### RECORDS FOR THE EXERCISE
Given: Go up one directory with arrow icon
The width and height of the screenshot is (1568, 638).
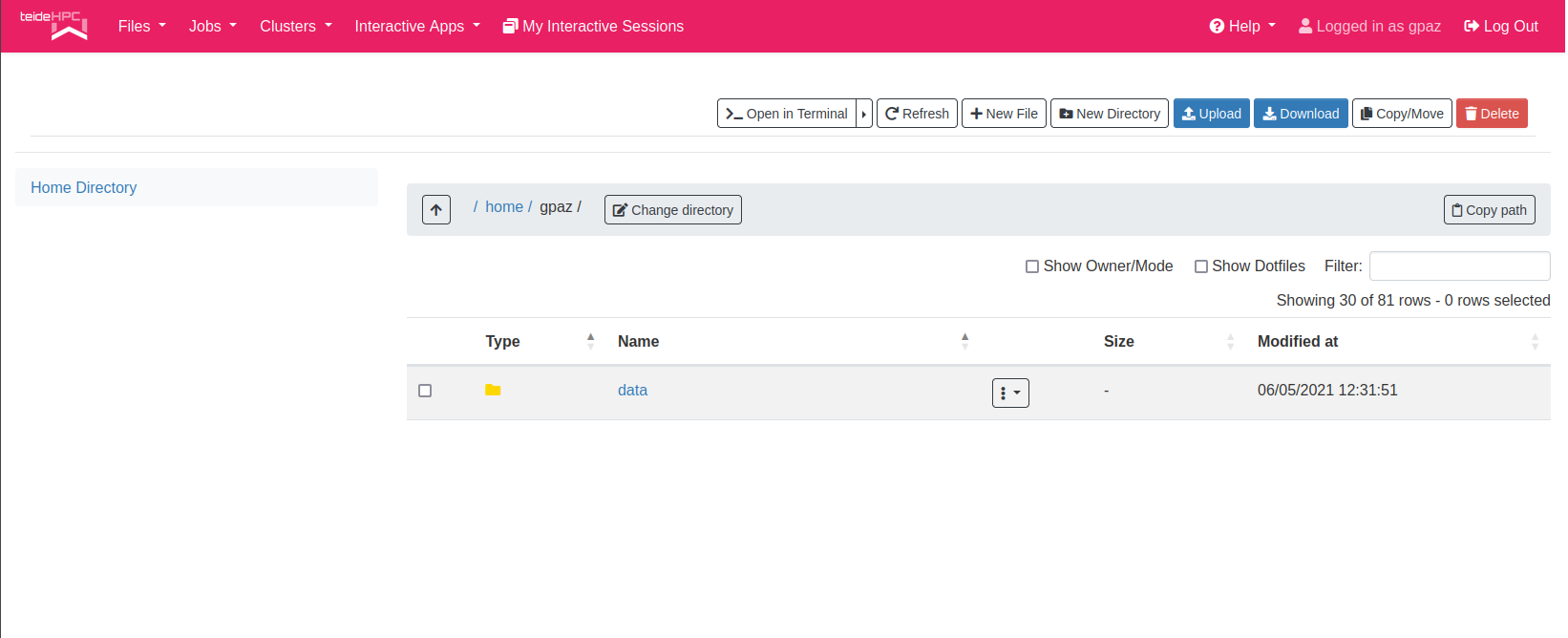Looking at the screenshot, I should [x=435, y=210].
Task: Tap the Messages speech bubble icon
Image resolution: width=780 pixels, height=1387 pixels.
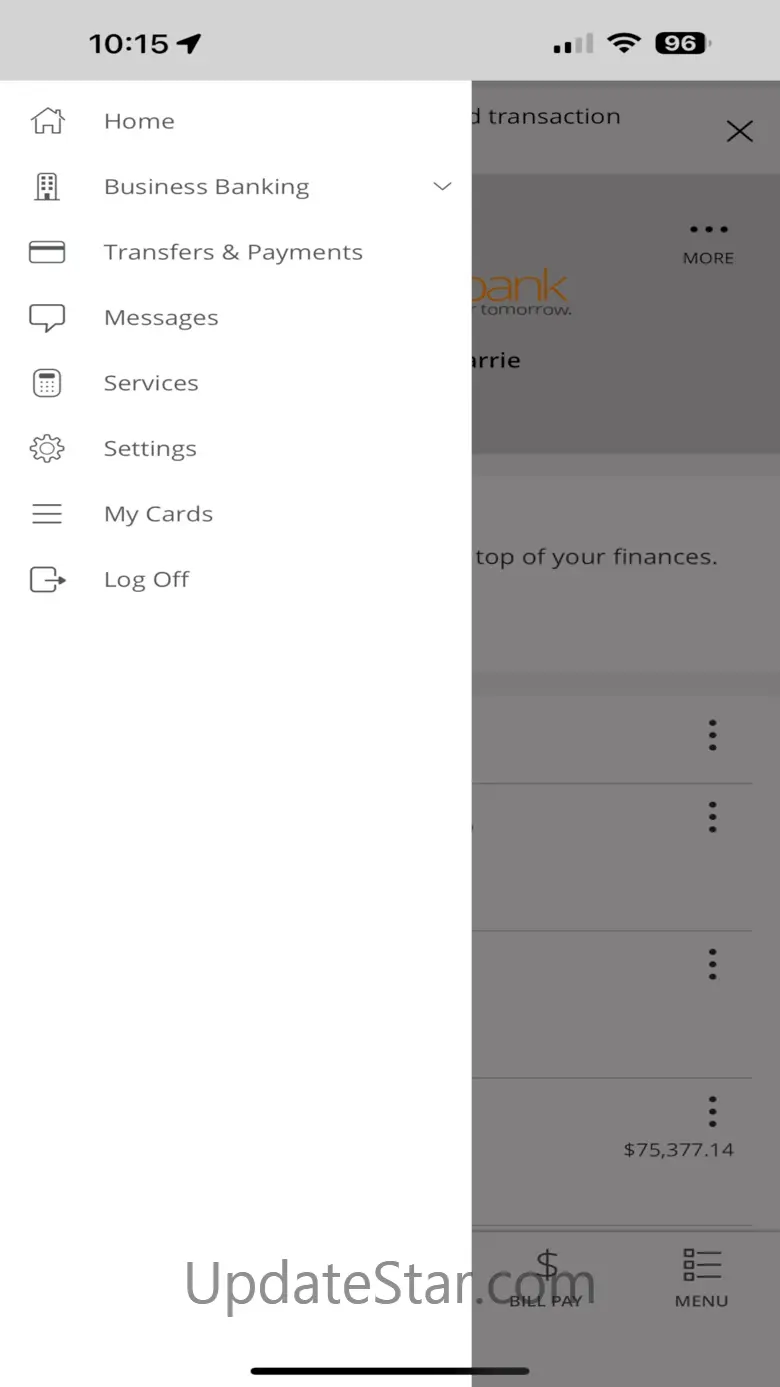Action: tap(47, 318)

### INSTRUCTION
Reproduce every line of the data above verbatim, leaving out the pictures.

### COMPLETE RESPONSE
Given: Go up one directory with arrow icon
The width and height of the screenshot is (1568, 638).
Looking at the screenshot, I should [x=435, y=210].
Task: Tap the Messages speech bubble icon
Image resolution: width=780 pixels, height=1387 pixels.
Action: tap(47, 318)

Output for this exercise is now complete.